Delegates participated in a welcome ceremony that mixed Scottish traditional music, culture and poetry, with addresses on progress in international arbitration, including introducing the Scottish Arbitration Centre’s own rules that will allow it to administer cases.

Congress chair, Brandon Malone, of Arbitra International – who will step down as the Scottish Arbitration Centre (SAC) chair after the Congress – spoke about the 12-year journey taken to set up the Centre. He stressed arbitration’s commercial imperatives, noting that while many nations benefited from those strengths, comparatively few centres benefited apart from the well-known ones.

Arbitration’s benefits should be more equally distributed, helping to improve its legitimacy and understanding, which would benefit dispute resolution as a whole, said Malone. He added: “It is in all our interests that developing seats are successful.”

Twenty Essex’s Lord Glennie, who will succeed Malone, also launched the new Scottish Arbitration Centre rules, which include specific provisions encouraging greener arbitration, promoting diversity in the selection of arbitrators and enshrine a commitment to data protection and cybersecurity.

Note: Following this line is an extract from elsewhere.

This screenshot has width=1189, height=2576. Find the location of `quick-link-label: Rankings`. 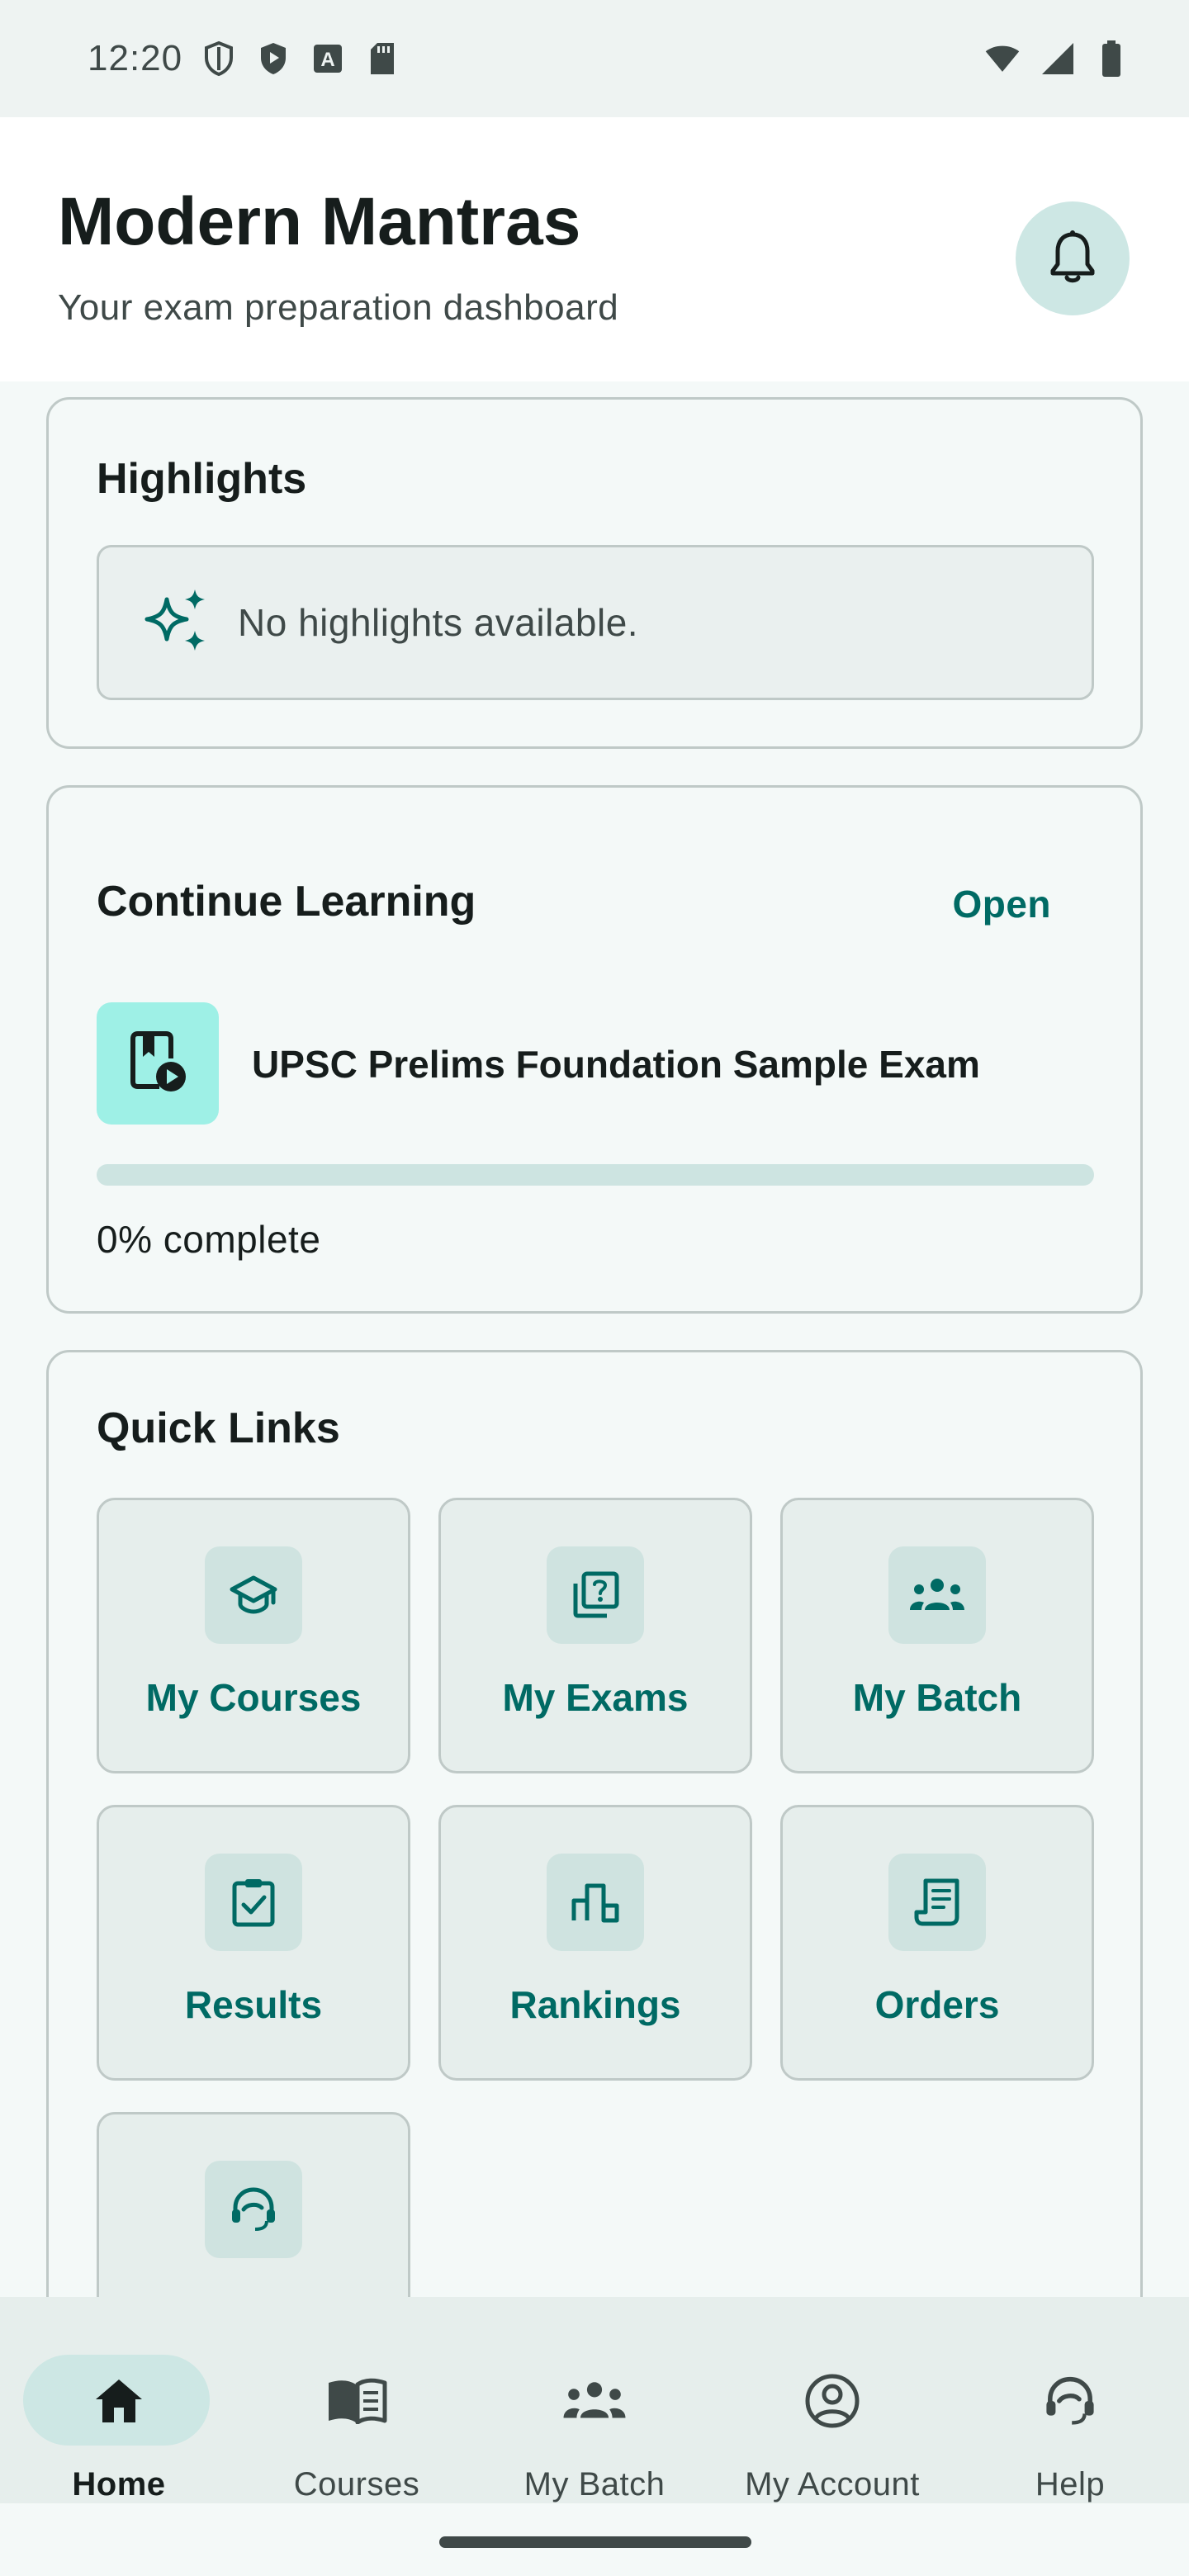

quick-link-label: Rankings is located at coordinates (595, 2004).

On sustainability, the rules adopt the Green Protocols of the Campaign for Greener Arbitration. On diversity, the rules adopt the principles of the ERA Pledge and the Racial Equality for Arbitration Lawyers as guidance, allowing for gender and racial parity in appointments and for neutral chairman to be appointed from different nationalities to those of parties.  

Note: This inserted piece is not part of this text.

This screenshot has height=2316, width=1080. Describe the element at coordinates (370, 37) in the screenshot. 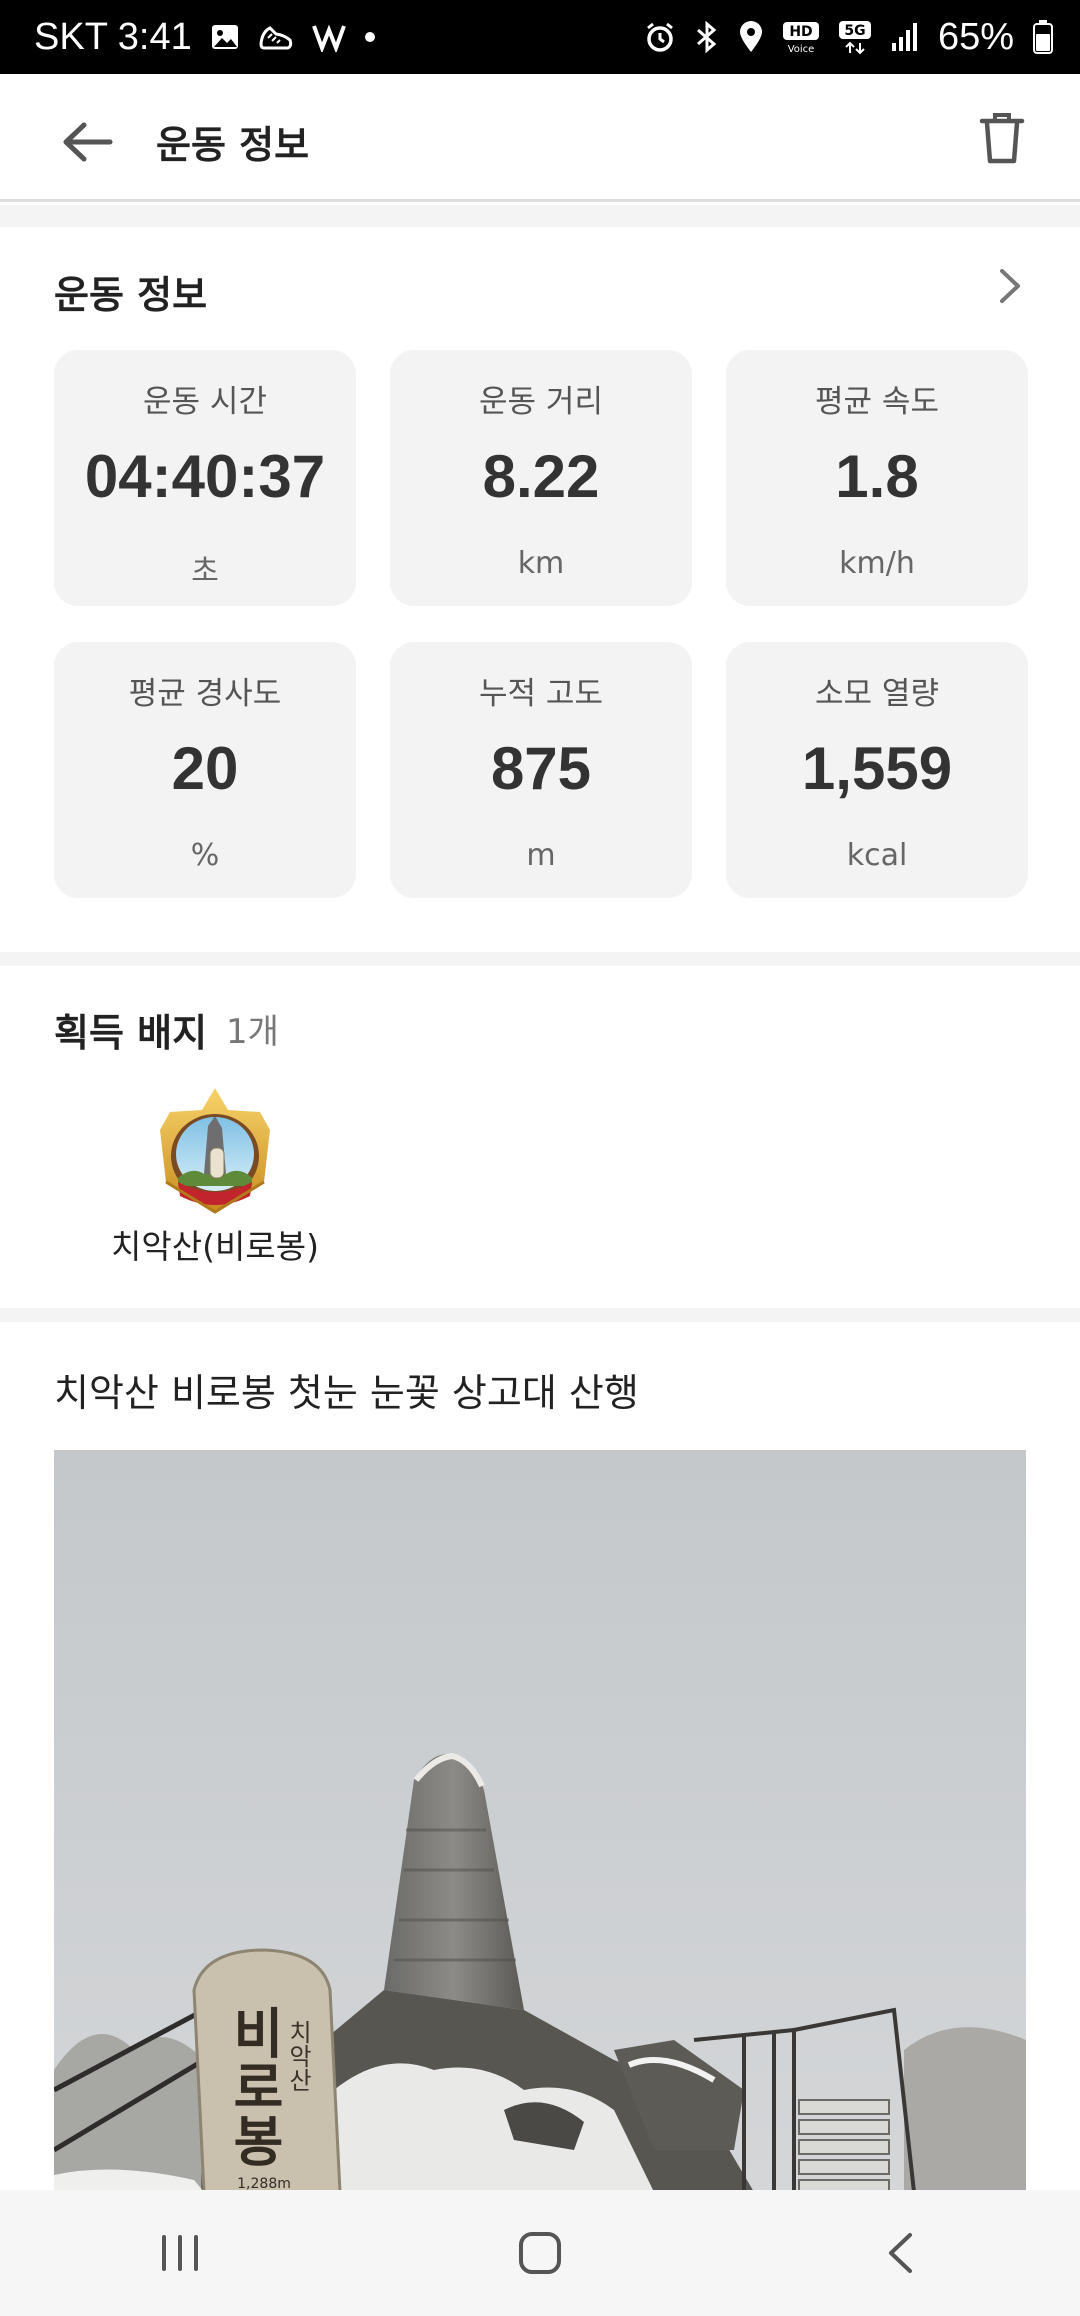

I see `dot-icon` at that location.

Malone said the SAC rules offered “a robust and safe alternative [to other rules] while [enabling] the arbitration community to address some of the most pressing contemporary issues.”

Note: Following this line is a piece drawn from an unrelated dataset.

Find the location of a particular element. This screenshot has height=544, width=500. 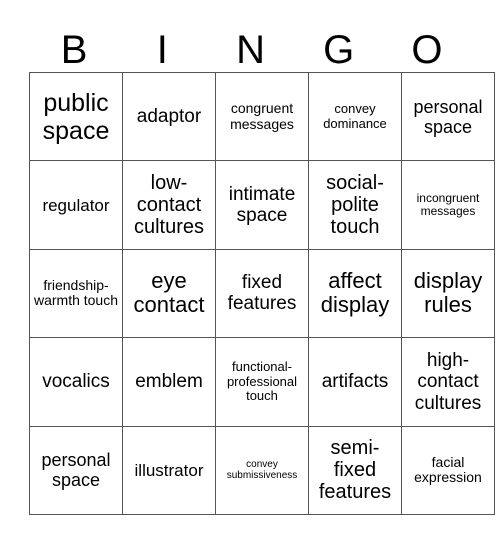

bingo-cell: intimate space is located at coordinates (262, 205).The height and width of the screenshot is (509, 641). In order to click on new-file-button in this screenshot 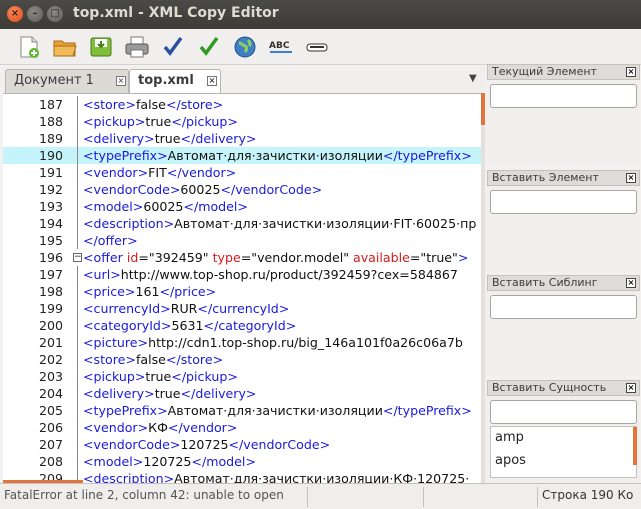, I will do `click(29, 47)`.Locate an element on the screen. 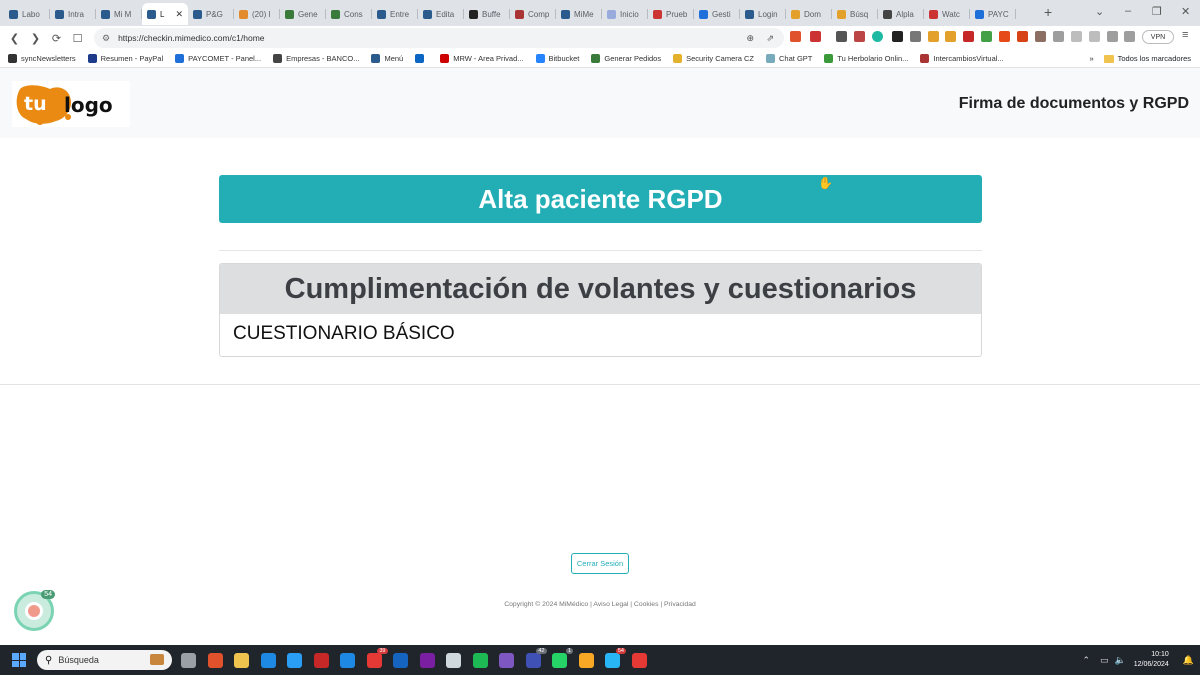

The SAC also announced a new casework management system, delivered by Opus 2, which Malone said would deliver “an innovative, efficient and first-class … solution [with] cybersecurity at its heart and enables us to put our commitment to greener arbitrations into practice.”

Also speaking alongside Malone were ICCA president Lucy Reed and her predecessor Gabrielle Kaufmann-Kohler. Reed stressed the importance of arbitration in promoting peaceful dispute resolution between nations, businesses and individuals.

Reed said it was “more important than ever to reaffirm the value of dispute settlement” following the pandemic, while also urging arbitration to find better balance between enjoying the status quo – and preserving it for the future.

Delegates also observed a two-minute silence during the event to mark the passing of Her Late Majesty Queen Elizabeth II.

The ICCA , meanwhile, announced that Madrid would be the host city for the 2026 Congress, with Hong Kong – under strict pandemic-era health restrictions, slowly easing – due to hold the next Congress in 2024.

Madrid, which has never hosted the ICCA, won over rival bids from Dubai, Vancouver and Kigali. Hosting the Congress will be the Spanish city’s most significant legal event since the 2009 IBA Annual Conference.